▶ **Assigned task**
Reproduce the lines of the listing exactly, beginning at the top, until the line with "हिंदी दैनिक अमर" has been reproduced too.

[Start of section]

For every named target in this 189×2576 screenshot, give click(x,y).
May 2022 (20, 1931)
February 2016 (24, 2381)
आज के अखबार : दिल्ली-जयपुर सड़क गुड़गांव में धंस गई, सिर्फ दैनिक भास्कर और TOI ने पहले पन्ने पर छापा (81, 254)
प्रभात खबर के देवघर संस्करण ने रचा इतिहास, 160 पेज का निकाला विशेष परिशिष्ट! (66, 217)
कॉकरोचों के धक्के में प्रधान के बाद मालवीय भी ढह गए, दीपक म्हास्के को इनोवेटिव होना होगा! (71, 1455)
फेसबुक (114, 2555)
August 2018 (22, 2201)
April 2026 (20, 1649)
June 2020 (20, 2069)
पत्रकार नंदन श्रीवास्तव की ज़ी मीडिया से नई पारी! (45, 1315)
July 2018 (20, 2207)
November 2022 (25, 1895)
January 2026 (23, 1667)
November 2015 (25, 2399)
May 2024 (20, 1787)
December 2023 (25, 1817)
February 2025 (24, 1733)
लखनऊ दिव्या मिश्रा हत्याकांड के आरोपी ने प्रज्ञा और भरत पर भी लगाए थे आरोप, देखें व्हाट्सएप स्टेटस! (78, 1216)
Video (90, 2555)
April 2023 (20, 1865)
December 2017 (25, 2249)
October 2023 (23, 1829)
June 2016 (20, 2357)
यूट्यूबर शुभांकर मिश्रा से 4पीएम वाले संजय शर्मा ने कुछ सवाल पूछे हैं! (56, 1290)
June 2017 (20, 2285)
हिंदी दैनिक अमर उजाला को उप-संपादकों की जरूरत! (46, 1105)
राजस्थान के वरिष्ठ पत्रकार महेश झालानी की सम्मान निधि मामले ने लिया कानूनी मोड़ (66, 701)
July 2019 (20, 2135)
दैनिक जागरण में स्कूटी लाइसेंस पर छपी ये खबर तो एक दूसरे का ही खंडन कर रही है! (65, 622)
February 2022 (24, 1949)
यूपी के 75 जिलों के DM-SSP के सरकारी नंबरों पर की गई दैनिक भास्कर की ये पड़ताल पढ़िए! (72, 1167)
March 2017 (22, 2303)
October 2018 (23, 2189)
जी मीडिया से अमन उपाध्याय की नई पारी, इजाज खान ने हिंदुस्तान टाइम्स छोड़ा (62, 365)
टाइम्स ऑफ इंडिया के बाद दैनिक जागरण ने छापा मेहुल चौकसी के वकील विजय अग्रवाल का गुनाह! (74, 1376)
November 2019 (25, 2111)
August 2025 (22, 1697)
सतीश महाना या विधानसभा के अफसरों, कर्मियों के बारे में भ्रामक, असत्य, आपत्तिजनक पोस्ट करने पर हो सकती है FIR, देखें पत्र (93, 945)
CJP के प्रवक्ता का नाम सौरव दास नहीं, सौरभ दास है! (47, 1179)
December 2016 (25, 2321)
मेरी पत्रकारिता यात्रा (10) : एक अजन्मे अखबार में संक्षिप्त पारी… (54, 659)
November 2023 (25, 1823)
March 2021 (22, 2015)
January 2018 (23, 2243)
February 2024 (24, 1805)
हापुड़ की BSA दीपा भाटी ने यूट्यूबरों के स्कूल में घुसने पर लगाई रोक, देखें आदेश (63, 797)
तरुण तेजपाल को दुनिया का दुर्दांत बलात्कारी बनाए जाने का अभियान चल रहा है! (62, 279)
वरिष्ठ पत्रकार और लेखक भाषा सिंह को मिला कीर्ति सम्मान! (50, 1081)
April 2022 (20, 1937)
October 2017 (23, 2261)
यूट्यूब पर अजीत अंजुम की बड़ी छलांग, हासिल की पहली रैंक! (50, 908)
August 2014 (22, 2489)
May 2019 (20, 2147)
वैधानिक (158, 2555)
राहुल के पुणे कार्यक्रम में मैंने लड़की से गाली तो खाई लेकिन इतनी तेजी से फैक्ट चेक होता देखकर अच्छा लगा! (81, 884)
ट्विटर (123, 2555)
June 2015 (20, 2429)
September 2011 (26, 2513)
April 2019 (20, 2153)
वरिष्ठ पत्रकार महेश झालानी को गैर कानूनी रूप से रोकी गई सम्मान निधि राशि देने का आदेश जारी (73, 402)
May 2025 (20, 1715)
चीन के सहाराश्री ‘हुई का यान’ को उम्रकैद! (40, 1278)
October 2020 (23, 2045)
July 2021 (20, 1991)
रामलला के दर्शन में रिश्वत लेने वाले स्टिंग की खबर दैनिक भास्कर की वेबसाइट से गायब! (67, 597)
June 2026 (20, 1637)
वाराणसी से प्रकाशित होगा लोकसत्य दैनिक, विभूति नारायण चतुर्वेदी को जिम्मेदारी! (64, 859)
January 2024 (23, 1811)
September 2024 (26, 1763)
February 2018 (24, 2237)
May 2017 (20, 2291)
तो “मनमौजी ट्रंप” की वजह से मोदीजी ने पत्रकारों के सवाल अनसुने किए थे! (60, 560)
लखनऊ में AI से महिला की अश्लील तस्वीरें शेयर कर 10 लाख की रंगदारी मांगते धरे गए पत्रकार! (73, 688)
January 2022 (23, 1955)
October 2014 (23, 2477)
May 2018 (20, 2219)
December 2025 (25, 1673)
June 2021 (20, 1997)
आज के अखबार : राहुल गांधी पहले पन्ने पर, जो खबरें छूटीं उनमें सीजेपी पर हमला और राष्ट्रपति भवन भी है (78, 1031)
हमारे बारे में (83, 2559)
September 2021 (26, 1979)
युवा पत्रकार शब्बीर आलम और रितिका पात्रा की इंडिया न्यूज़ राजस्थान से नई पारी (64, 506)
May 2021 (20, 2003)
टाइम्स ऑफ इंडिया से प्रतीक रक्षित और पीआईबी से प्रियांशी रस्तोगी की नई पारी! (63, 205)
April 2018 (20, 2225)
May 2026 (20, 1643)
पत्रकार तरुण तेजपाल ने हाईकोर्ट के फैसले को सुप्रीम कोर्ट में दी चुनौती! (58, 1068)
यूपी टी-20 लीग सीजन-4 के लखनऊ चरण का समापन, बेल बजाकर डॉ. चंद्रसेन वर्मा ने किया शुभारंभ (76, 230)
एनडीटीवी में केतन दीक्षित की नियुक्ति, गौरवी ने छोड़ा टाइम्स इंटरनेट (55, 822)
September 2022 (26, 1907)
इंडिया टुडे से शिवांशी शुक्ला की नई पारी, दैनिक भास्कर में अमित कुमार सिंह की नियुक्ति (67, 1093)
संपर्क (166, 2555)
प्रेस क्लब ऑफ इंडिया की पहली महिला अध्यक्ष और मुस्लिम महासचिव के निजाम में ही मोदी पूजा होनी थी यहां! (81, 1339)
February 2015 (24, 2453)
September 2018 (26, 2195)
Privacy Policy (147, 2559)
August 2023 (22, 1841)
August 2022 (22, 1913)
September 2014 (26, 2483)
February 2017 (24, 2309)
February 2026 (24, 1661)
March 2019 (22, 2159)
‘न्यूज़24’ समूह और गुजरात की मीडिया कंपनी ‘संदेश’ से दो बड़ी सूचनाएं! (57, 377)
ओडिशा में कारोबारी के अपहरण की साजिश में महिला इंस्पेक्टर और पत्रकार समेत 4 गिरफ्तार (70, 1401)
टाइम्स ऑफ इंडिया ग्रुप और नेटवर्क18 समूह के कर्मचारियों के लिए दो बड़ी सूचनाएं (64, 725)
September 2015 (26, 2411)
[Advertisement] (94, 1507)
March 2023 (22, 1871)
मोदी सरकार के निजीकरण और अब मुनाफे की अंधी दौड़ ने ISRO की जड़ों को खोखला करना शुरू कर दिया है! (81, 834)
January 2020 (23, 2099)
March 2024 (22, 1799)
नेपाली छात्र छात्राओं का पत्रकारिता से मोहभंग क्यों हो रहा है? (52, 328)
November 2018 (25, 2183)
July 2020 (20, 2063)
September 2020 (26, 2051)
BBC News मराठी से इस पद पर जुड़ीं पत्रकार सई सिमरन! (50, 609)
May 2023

[End of section]

▶ **Response for this exercise**
For every named target in this 189×2576 screenshot, give click(x,y).
May 2022 (20, 1931)
February 2016 (24, 2381)
आज के अखबार : दिल्ली-जयपुर सड़क गुड़गांव में धंस गई, सिर्फ दैनिक भास्कर और TOI ने पहले पन्ने पर छापा (81, 254)
प्रभात खबर के देवघर संस्करण ने रचा इतिहास, 160 पेज का निकाला विशेष परिशिष्ट! (66, 217)
कॉकरोचों के धक्के में प्रधान के बाद मालवीय भी ढह गए, दीपक म्हास्के को इनोवेटिव होना होगा! (71, 1455)
फेसबुक (114, 2555)
August 2018 (22, 2201)
April 2026 (20, 1649)
June 2020 (20, 2069)
पत्रकार नंदन श्रीवास्तव की ज़ी मीडिया से नई पारी! (45, 1315)
July 2018 (20, 2207)
November 2022 (25, 1895)
January 2026 (23, 1667)
November 2015 (25, 2399)
May 2024 (20, 1787)
December 2023 (25, 1817)
February 2025 (24, 1733)
लखनऊ दिव्या मिश्रा हत्याकांड के आरोपी ने प्रज्ञा और भरत पर भी लगाए थे आरोप, देखें व्हाट्सएप स्टेटस! (78, 1216)
Video (90, 2555)
April 2023 (20, 1865)
December 2017 (25, 2249)
October 2023 (23, 1829)
June 2016 (20, 2357)
यूट्यूबर शुभांकर मिश्रा से 4पीएम वाले संजय शर्मा ने कुछ सवाल पूछे हैं! (56, 1290)
June 2017 (20, 2285)
हिंदी दैनिक अमर उजाला को उप-संपादकों की जरूरत! (46, 1105)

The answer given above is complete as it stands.